The photos are good and portray the edible parts at the time they are eaten, and often illustrate processing techniques as well. The non-glossy paper detracts somewhat from the quality of the photos in print, and makes the pages more easily damaged than they could be, but overall I'd rate the quality of the graphics at least a 4.
Compared to HD Harrington's "Edible Native Plants of the Rocky Mountains" (which I'd rate a 4) this one has better graphics. It covers fewer plants (although still a very good number) but gives much greater detail on how to actually harvest and use them, and the writing seems to reflect much more foraging experience.
Compared to Gregory Tilford's "Edible and Medicinal Plants of the West" (which I'd rate a 4) this book is larger and focuses on edibles alone and therefore has much more info about the food plants it covers, and the author seems more knowledgeable--although the photos are not quite as good.
Compared to Liz Morgan's "Foraging the Rocky Mountains" (which I'd rate a 4) this one simply contains a lot more info, and the info is more accurate and reliable.
Compared to Bob Seebeck's "Best Tasting Wild Plants of Colorado and the Rockies" (which I'd rate a 5) this one is better just because it is bigger and goes into greater detail. But I really like Seebeck's book.
Compared to Linda Kershaw's "Edible and Medicinal Plants of the Rockies" (which I'd rate a 4) this one, again, has more info and is more reliable.
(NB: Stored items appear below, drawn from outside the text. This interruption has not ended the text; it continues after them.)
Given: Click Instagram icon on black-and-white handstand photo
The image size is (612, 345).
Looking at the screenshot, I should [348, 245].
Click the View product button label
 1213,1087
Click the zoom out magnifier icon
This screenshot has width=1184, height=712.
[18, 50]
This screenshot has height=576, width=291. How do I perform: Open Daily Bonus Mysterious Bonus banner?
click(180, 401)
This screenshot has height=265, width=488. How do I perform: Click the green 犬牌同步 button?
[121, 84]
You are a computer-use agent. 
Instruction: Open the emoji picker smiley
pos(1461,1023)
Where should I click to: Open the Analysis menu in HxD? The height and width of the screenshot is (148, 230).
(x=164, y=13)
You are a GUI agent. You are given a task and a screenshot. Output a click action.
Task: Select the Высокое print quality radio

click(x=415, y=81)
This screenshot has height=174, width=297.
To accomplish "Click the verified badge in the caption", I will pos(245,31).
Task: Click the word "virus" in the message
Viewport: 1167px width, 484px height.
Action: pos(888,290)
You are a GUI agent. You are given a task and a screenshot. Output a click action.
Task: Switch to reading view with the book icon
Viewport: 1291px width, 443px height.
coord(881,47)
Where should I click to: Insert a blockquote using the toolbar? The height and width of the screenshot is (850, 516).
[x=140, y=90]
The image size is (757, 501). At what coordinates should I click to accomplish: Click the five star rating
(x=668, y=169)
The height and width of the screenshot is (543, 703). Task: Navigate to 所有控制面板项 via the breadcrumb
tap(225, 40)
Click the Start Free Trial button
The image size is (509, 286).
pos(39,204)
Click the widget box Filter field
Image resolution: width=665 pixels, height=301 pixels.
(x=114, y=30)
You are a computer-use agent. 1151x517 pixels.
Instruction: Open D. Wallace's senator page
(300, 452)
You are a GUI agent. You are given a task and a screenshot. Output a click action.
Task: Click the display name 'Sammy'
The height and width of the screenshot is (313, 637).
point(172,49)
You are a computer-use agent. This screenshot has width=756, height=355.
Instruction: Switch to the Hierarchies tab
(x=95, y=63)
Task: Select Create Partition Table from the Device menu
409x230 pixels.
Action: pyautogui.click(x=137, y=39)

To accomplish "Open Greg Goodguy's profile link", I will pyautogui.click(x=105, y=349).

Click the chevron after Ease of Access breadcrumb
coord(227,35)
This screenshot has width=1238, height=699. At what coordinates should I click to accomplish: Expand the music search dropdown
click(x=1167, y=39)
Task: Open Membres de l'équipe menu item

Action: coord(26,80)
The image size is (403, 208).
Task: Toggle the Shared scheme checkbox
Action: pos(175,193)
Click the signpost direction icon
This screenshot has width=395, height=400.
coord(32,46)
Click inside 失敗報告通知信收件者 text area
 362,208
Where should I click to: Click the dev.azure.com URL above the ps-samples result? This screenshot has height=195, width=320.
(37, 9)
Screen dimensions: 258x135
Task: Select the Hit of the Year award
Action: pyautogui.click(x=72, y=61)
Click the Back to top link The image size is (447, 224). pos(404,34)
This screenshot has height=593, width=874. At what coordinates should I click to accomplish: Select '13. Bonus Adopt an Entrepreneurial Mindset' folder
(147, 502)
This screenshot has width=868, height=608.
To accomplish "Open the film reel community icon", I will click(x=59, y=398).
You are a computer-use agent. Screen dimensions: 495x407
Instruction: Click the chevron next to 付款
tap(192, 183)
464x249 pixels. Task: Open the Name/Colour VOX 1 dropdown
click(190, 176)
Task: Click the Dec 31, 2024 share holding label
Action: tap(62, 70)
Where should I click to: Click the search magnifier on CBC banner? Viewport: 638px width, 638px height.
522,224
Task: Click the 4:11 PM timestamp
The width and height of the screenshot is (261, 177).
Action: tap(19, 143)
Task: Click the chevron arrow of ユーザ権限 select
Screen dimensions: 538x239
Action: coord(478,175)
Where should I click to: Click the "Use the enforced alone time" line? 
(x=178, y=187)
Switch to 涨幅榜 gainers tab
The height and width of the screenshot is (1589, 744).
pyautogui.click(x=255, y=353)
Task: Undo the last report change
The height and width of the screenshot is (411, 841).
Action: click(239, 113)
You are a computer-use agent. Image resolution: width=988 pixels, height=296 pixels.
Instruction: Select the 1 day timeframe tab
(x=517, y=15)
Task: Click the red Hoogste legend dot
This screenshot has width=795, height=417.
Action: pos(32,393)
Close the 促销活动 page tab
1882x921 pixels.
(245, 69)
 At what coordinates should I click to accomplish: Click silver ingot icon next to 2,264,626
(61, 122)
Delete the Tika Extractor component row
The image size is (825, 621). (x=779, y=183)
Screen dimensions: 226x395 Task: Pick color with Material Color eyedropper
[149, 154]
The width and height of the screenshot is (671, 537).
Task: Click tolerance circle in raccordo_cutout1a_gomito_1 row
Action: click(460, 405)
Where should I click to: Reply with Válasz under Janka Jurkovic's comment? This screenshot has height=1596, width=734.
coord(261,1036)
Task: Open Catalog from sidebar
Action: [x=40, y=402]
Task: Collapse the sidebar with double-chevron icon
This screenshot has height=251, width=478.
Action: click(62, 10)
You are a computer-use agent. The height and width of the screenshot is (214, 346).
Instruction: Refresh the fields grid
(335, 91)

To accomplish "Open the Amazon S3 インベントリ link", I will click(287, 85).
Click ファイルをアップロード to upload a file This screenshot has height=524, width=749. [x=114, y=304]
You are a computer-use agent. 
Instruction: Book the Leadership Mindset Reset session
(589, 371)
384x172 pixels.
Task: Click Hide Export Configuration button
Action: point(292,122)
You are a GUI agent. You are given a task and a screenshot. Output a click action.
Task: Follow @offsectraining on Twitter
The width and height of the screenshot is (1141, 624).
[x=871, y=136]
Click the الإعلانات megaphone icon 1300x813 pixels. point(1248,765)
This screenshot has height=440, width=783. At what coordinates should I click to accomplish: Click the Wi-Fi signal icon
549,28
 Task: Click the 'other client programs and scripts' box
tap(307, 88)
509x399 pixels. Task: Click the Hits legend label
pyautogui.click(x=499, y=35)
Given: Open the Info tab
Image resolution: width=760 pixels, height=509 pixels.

It reflects more personal experience and gives much better and more detailed instructions for using the plants.
Several of the above books seem fluffy (designed to take up pages) and to be written with little passion, by people who lack the lifelong interest and experience of Elpel. While any of them are a good investment for a forager in this region, If you are in the Mountain West, Tom Elpel's guide is the first wild food book I'd recommend. It is also great for the western Plains which have similar flora. For a serious wild foodie anywhere, this book has lots of new info and good ideas pertaining to plants that are widespread outside of its region of focus.